The young woman with the dreamy eyes took her first creative writing class at Radcliffe (then called Harvard Annex) with the poet William Vaughn Moody, in 1894. She wrote a number of compositions that already show some eccentricity, if not in content, in her style of punctuation:
“She had not noticed the man before, she did not look at him now, but he ((,)) taking advantage of the position ((,)) leaned toward her rather heavily. She felt his touch. At first she was (oblivious to) only half aware of it, but soon she became conscious of his presence. The sensuous impressions (had done their work only too well. The magic charm of a human touch was on her) was in her and she (could) did not stir. She loathed herself but still she did not move.”
She is clearly talking about her own experience, something Stein would continue to do until the end of her life. All her writing, one can argue, is autobiographical.

Task brief: Please reproduce the passage above about Stein's first creative writing class word for word, keeping every parenthesis and punctuation mark as it appears.

Collected data:

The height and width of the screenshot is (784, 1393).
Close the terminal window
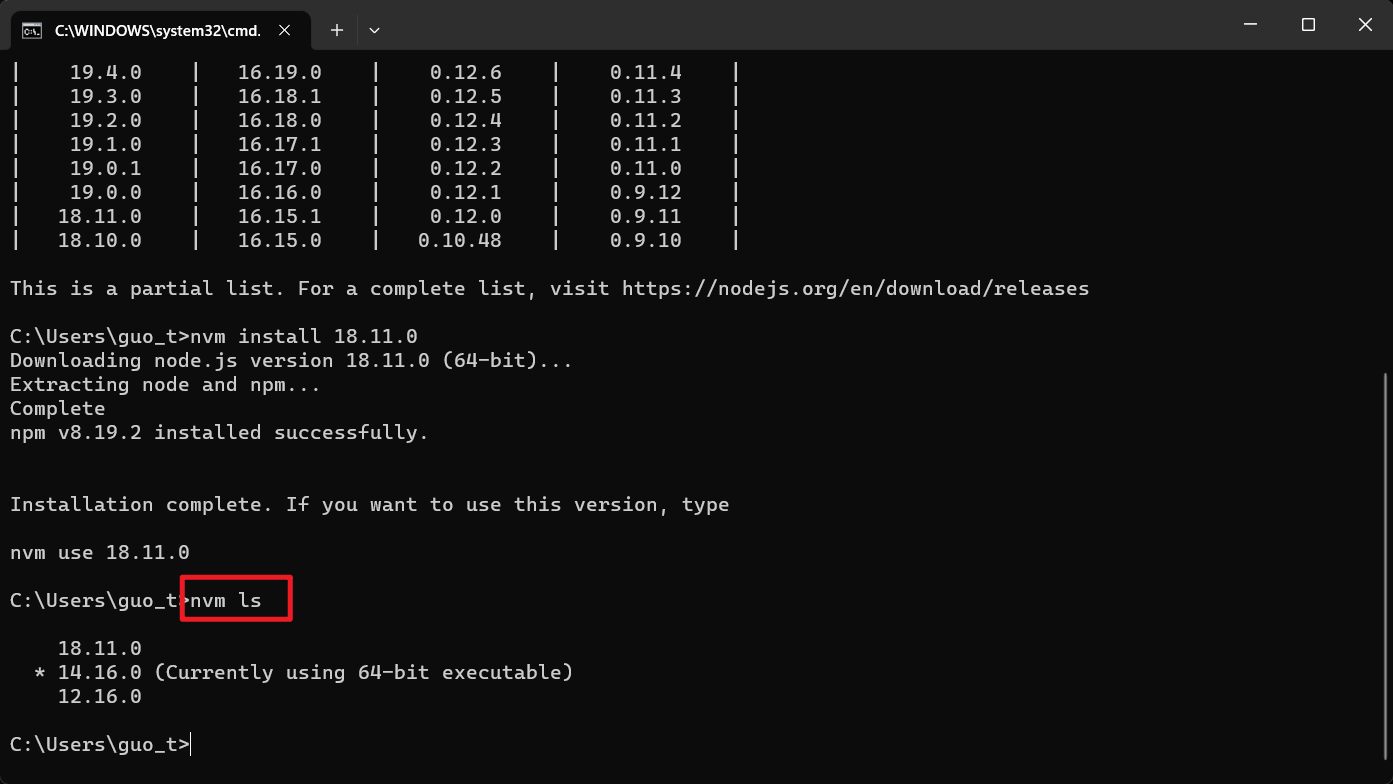[1365, 25]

Task solution:
The young woman with the dreamy eyes took her first creative writing class at Radcliffe (then called Harvard Annex) with the poet William Vaughn Moody, in 1894. She wrote a number of compositions that already show some eccentricity, if not in content, in her style of punctuation:
“She had not noticed the man before, she did not look at him now, but he ((,)) taking advantage of the position ((,)) leaned toward her rather heavily. She felt his touch. At first she was (oblivious to) only half aware of it, but soon she became conscious of his presence. The sensuous impressions (had done their work only too well. The magic charm of a human touch was on her) was in her and she (could) did not stir. She loathed herself but still she did not move.”
She is clearly talking about her own experience, something Stein would continue to do until the end of her life. All her writing, one can argue, is autobiographical.